Three-Layer Admin Gating
Every kubernetes operation — read, write, or subscription — passes three independent admin checks before reaching the cluster. The redundancy is intentional: a bug or a malicious change at any one layer fails closed at the next.
- GraphQL resolver (
bosca-server) — every@Fieldresolver inKubernetesQueriesController,KubernetesMutationsController, andKubernetesSubscriptionsControllercallsgroups.verifyHasAdminGroup(authentication)as its first statement. No operation runs without an admin principal on the GraphQL request. - Controller HTTP route (
kubernetes-controller) — every@RouteController(authentication = REQUIRED)validates the inbound JWT and re-checks admin membership on its own.bosca-servermints a fresh JWT representing the original caller for every outbound request; the controller never trusts bosca-server's authorization assertion implicitly. - fabric8 caller — the kubeconfig the controller uses to talk to the cluster is itself an admin credential. There's no per-call ACL inside the controller because the kubeconfig has already been admin-class since registration. The earlier two layers are what prevent non-admin callers from reaching this layer at all.

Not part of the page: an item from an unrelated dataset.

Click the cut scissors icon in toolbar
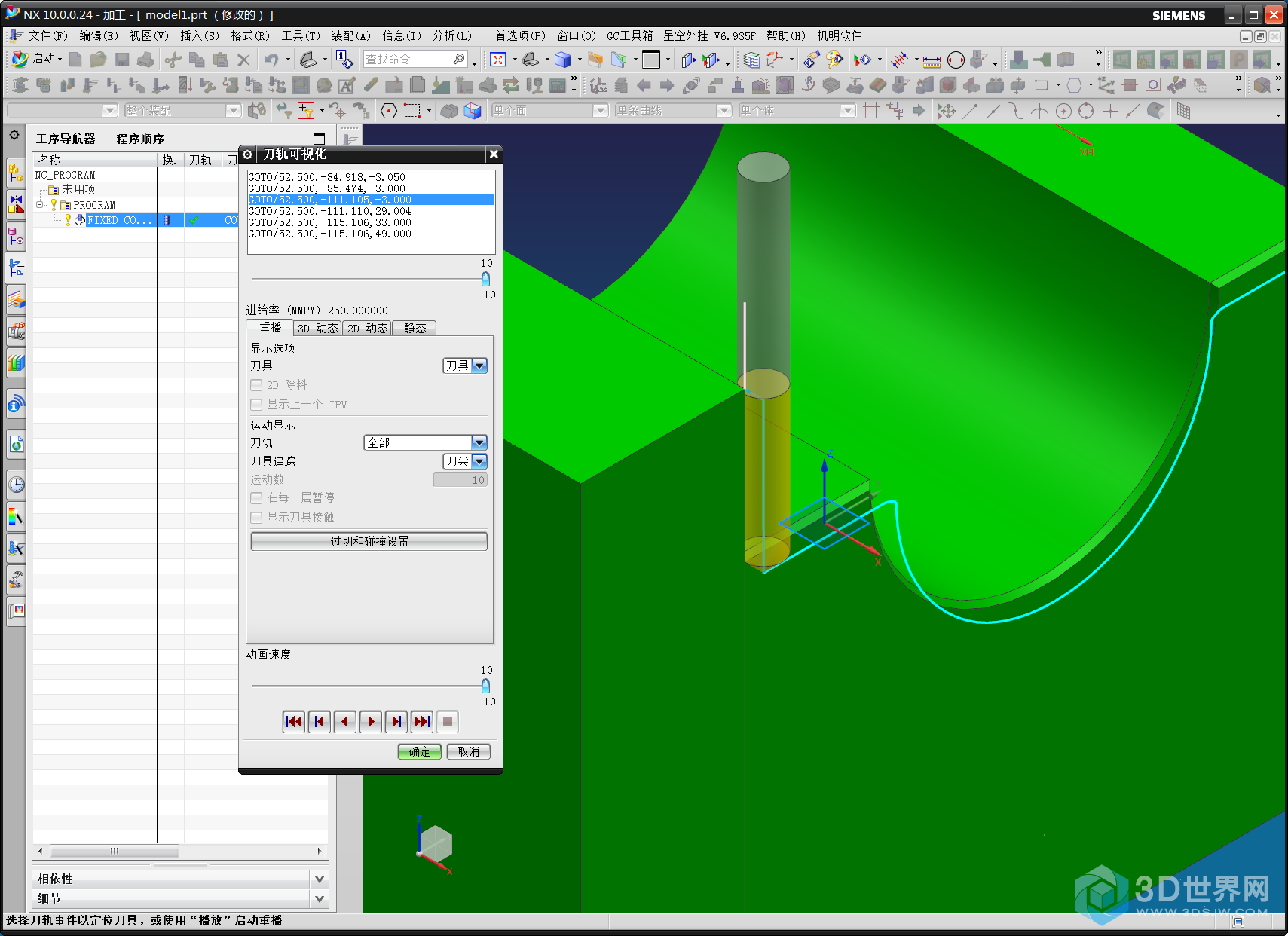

Kubeconfig Credential Storage
Kubeconfigs are encrypted at rest with the platform's security.encryption.key using the same encryption service that protects every other Bosca credential (OAuth tokens, API keys, encryption-at-rest fields). The encrypted blob lives in kubernetes.cluster_credential Postgres; the raw kubeconfig is never:
- Written to the controller's persistent filesystem.
- Passed via environment variables (process listings would leak it).
- Passed via argv to
helmorkubectl(same reason). - Logged. Ever.

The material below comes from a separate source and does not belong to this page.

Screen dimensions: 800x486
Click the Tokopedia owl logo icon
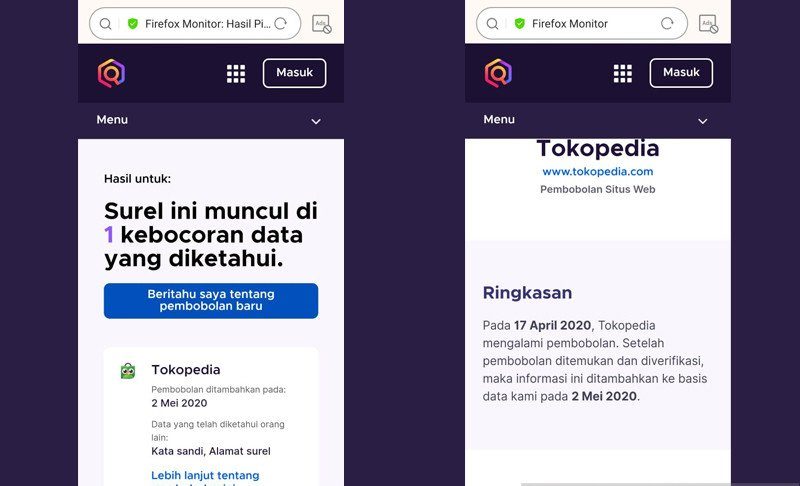tap(128, 371)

When the controller needs to use a kubeconfig — to build a fabric8 client or to feed helm install --kubeconfig <file> — it decrypts the blob in memory and writes it to a private temp file with 0600 permissions for the duration of the operation. The temp file is deleted in a Kotlin finally, regardless of success or exception.
The security.encryption.key must be configured to the same value on bosca-server and kubernetes-controller. The default of changeme is intentionally rejected by production deployments — set SECURITY_ENCRYPTION_KEY to a real high-entropy value before registering any cluster.
Helm Subprocess Isolation
Helm install / upgrade / rollback / uninstall all shell out to the helm binary. Per-call isolation:
- Kubeconfig written to
/tmp/...with0600perms, passed via--kubeconfig <file>, deleted infinally. - Values YAML written to a sibling temp file, passed via
--values <file>. Never passed via argv — process listings would expose override values, which can include database passwords or API tokens. - Helm subprocess has a 300-second timeout matching the controller's streaming-response cap. Hung subprocesses are reaped.
- Each invocation runs in a fresh subprocess; there's no long-lived helm daemon that could be tricked into operating on another cluster's kubeconfig.
Subscription Authentication
WebSocket subscriptions for pod logs, events, workload status, and helm release status authenticate at three points:
- The
connection_initmessage on/graphqlwsincludes the JWT. - The resolver's
verifyHasAdminGroupruns once at subscribe time. - The controller re-mints a JWT and re-checks admin on every upstream HTTP request that feeds the stream, not just the first. Credential revocation between subscribe and the next read closes the stream from the controller side.
Audit Trail
Every mutation flows through bosca-server's GraphQL endpoint, which means every mutation is logged in the standard Bosca request log with the authenticated principal id, the operation name, and the resolver path. The kubernetes-controller logs every inbound HTTP call with similar detail. For destructive operations (delete resource, uninstall release, scale to zero) the studio additionally adds a confirm modal with a typed-input gate; this is UX, not authorization — operators with admin can perform the operation either way.
Future Work
Bosca's RBAC is coarse for kubernetes today: anyone in the admin group can do anything anywhere. A finer-grained "kubernetes-admin" role bound to specific clusters or namespaces is on the roadmap once Bosca's permission system supports per-subsystem capabilities. Pod exec and port-forward are similarly deferred — both require bidirectional byte streams the platform's WebSocket transport can theoretically support but the studio's ergonomics work hasn't been scoped.